An Overview of Palladium Bullion
Palladium has become increasingly popular among both bullion and collectible coin enthusiasts in recent years. Many are probably less familiar with Palladium than other more common precious metals like Silver or Gold. Give this overview a glance to learn the basics of acquiring palladium for your collection!
One of the great things about the current precious metals market is the number of precious metals that are widely available. Gold, silver, platinum and palladium can be found quite readily. Here, we’ll take a closer look at palladium itself as well as some types of palladium coins and bullion.
What is Palladium?
Palladium is one of the Platinum Group Metals, or PGMs. You’re likely already familiar with some other members of this group such as platinum and rhodium. Palladium coins have become much more popular in recent years, but this is likely the result of some new palladium bullion coins coming to the market.
It shares numerous qualities with other members of the group. When in the form of bullion or a coin, it has an appealing color that is a bit of a mix between silver and white. Most palladium is used for industrial purposes, such as in catalytic converters, but this precious metal can also be found in some glucose test strips.
Compared to other types of bullion, palladium bullion is relatively scarce. There are palladium coins that are struck by sovereign Mints, and a few palladium products from private Mints.
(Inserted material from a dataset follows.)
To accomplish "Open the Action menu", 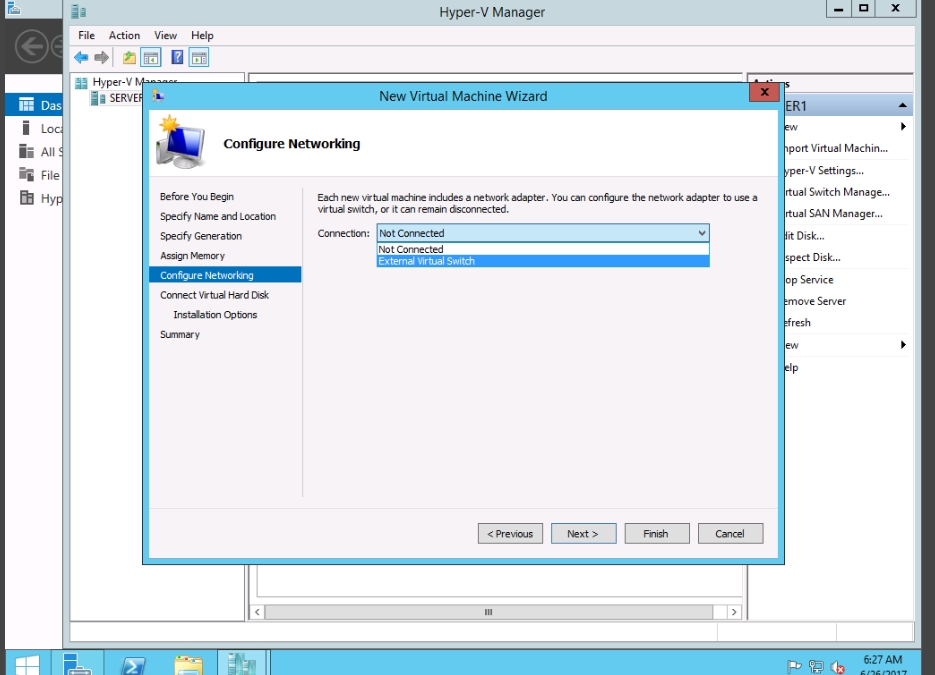I will click(124, 35).
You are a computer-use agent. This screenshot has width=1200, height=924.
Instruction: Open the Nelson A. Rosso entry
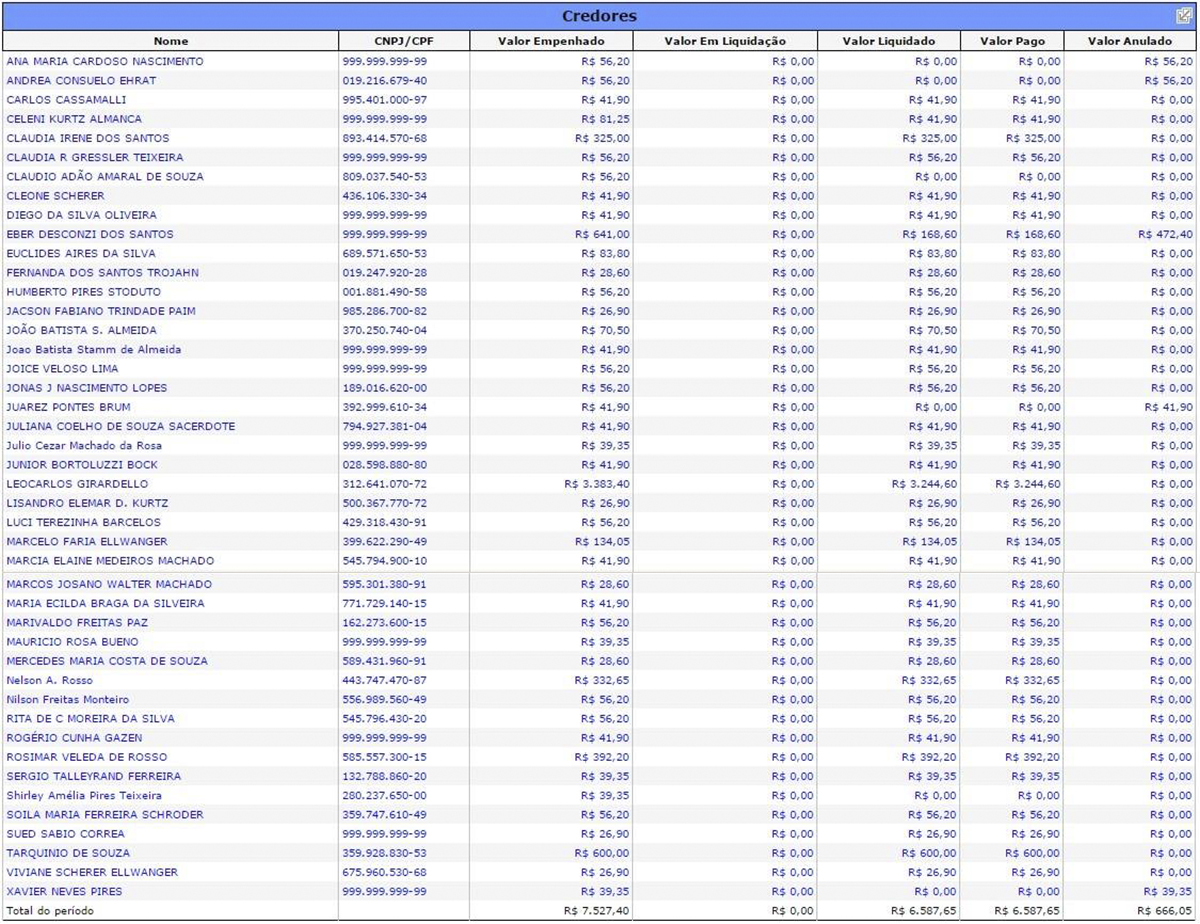49,680
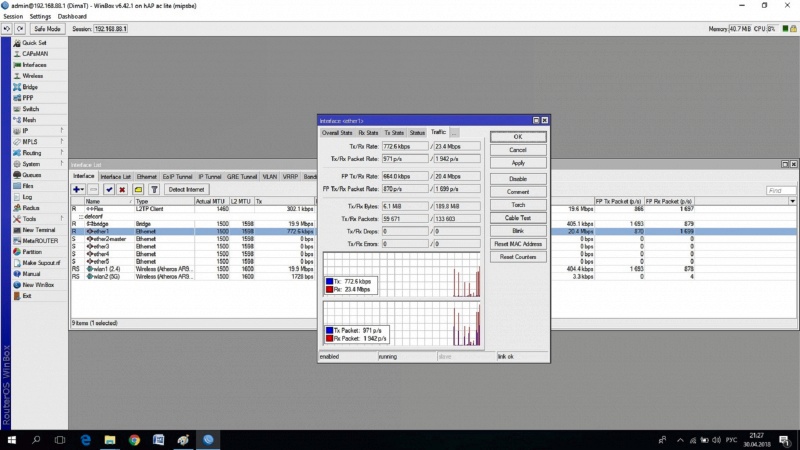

Credit Suisse bars are among the most readily available palladium bullion products from a private Mint.
Like platinum, palladium is also refined to a very high level of purity. Palladium coins and bullion bars are typically made of .9995 fine palladium.
Recent Palladium Coin Issues
The U.S. Mint recently began offering some palladium coins, most notably a Palladium American Eagle. There was the American Eagle 2018 one ounce proof palladium coin and the American Eagle 2019 one ounce reverse proof palladium coin. Palladium proof coins are still relatively scarce compared to gold or silver coins. Even the American Palladium Eagle coins had very low mintage limits set. These coins sold very quickly at the U.S. Mint and many collectors are still trying to acquire one for themselves.
The process of buying palladium is generally the same as buying other precious metals. Start by finding a reputable bullion dealer and then find some products that fit your goals and preferences. If you are planning to spend a large sum on palladium bullion, then pay extra attention to quantity discounts and payment methods. You’re likely to get the best deal by buying a single product in quantity and paying with that bullion dealer’s preferred payment method.